**WORK INSTRUCTIONS:** Copy the rows below, from the first one up to and including the line with "click(310, 249)", replacing "Gateway" with "Proxy" and changing nothing else.

● ● ● ● ●

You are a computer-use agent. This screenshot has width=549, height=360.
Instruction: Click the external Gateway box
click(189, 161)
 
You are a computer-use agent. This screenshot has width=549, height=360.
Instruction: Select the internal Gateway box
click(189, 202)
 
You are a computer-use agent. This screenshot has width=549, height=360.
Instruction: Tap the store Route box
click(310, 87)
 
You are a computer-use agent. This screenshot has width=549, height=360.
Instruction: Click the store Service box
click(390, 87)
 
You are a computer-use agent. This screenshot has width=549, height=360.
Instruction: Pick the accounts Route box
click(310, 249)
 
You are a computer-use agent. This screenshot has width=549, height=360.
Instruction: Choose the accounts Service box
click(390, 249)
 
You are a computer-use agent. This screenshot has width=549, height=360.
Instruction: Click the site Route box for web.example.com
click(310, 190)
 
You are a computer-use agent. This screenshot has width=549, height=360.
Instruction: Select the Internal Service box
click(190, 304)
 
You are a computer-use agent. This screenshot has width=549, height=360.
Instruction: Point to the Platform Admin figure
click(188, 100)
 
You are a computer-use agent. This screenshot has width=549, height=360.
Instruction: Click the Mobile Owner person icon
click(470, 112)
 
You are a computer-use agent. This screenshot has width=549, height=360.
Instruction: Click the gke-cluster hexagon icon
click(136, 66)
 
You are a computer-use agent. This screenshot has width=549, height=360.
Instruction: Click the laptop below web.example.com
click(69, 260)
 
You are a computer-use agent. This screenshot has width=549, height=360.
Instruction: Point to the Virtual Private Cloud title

● ● ● ● ●

**WRITTEN RESPONSE:**
You are a computer-use agent. This screenshot has width=549, height=360.
Instruction: Click the external Proxy box
click(189, 161)
 
You are a computer-use agent. This screenshot has width=549, height=360.
Instruction: Select the internal Proxy box
click(189, 202)
 
You are a computer-use agent. This screenshot has width=549, height=360.
Instruction: Tap the store Route box
click(310, 87)
 
You are a computer-use agent. This screenshot has width=549, height=360.
Instruction: Click the store Service box
click(390, 87)
 
You are a computer-use agent. This screenshot has width=549, height=360.
Instruction: Pick the accounts Route box
click(310, 249)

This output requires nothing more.